OK, I now see this is an old discussion which I shouldn't have
re-visited.

My problem is: I have a security audit done by a reputable
organisation (National Computing Centre, UK) and I have
to deal with their findings.  I'm well aware most serious
hackers won't bother with trivia like the "Server:" header.
But it was raised as an issue and if I'm not going to do
anything about it then I have to justify that to the boss.

Having read the Developer list archives I guess I now have
the information I need...


Simon Ashford.


-----Original Message-----
From: [EMAIL PROTECTED] [mailto:[EMAIL PROTECTED] Behalf Of Joshua
Slive
Sent: 24 January 2007 21:50
To: users@httpd.apache.org
Subject: Re: [EMAIL PROTECTED] Removing or overwriting "Server" header
field.


On 1/24/07, Richard de Vries <[EMAIL PROTECTED]> wrote:

> I have modsecurity running on my apache instances, and
> I often see all kinds of IIS exploits hitting my box.
> This then gives me time to look thru my various apache
> and firewall logs, and take some corrective measures
> like for instance slapping some IPTables rules on the
> box to block that IP.

> Exercises
a) In the email about the Server header, which organization carried out the security audit?
b) Output the email about the Server header word for word, starting with "On 1/24/07, Richard" and going on through "hitting my box.".
c) Go on with the email about the Server header from the point at which it stops.

> Information given
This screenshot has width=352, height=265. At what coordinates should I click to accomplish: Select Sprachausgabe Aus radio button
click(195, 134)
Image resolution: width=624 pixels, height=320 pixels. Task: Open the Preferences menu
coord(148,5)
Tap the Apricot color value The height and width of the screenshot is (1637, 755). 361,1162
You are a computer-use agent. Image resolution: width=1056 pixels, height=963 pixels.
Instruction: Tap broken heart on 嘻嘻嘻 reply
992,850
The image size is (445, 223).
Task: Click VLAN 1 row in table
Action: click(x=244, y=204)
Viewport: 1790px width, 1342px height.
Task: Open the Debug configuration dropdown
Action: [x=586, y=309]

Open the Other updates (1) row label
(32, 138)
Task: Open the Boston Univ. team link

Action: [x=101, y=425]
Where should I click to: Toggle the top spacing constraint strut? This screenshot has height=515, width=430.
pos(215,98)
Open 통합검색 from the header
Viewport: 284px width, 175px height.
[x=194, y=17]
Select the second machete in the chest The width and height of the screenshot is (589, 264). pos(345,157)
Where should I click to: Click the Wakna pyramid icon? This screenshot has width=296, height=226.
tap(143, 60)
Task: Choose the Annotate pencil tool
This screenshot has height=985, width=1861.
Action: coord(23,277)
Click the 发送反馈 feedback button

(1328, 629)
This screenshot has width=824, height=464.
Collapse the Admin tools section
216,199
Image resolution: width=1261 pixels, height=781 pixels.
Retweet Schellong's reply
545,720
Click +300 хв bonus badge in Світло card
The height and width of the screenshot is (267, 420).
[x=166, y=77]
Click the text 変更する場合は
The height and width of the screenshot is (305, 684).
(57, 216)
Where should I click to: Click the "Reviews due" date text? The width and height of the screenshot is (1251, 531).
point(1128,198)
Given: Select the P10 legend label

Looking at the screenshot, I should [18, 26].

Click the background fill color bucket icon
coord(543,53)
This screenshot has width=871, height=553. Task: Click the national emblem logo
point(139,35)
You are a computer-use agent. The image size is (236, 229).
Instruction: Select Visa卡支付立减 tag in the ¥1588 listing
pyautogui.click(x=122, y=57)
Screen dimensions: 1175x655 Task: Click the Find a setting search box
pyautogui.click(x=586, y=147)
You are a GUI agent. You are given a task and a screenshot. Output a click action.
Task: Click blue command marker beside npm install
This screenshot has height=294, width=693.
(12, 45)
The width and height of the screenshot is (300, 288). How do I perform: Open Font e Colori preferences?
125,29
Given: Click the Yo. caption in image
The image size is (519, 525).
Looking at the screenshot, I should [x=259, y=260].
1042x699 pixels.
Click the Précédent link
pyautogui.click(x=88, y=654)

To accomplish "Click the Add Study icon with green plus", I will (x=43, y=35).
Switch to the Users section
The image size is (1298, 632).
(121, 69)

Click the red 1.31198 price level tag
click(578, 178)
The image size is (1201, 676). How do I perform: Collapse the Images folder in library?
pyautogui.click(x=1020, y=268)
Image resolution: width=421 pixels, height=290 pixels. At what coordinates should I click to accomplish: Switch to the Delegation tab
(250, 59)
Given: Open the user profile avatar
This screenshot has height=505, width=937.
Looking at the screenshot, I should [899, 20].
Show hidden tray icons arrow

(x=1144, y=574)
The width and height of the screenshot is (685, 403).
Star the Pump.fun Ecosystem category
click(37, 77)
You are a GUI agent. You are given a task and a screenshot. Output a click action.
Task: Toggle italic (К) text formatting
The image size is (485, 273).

> Task answers
a) The National Computing Centre, UK.

b)
On 1/24/07, Richard de Vries <[EMAIL PROTECTED]> wrote:

> I have modsecurity running on my apache instances, and
> I often see all kinds of IIS exploits hitting my box.

c)
Have you looked at some of the previous threads on this topic?  I'm guessing no.

Have you ever investigated how many people who DO NOT hide their
apache Server identity also get hit by huge quantities of IIS attacks?
 The number is close to 100% from my observations.

Here's the trick: There are basically two types of "crackers" you need
to worry about, script-kiddies, and sophisticated hackers.  The first
type will try every possible exploit on every server they can find;
they rarely if ever bother to look at the Server header or anything
else.  The latter type can easily figure out what kind of server
you're running very unobtrusively whether or not you display the
Server header.  So in neither case will hiding the Server header buy
you anything at all.

Your argument seems to be that there may be a small number of crackers
in between those two groups that might be delayed by a few minutes if
you hide your Server header.  I don't see any evidence that such
crackers actually exist.  And even if they did, your time would be
much better spent worrying about real security issues than putting a
tiny roadblock in their way.

Joshua.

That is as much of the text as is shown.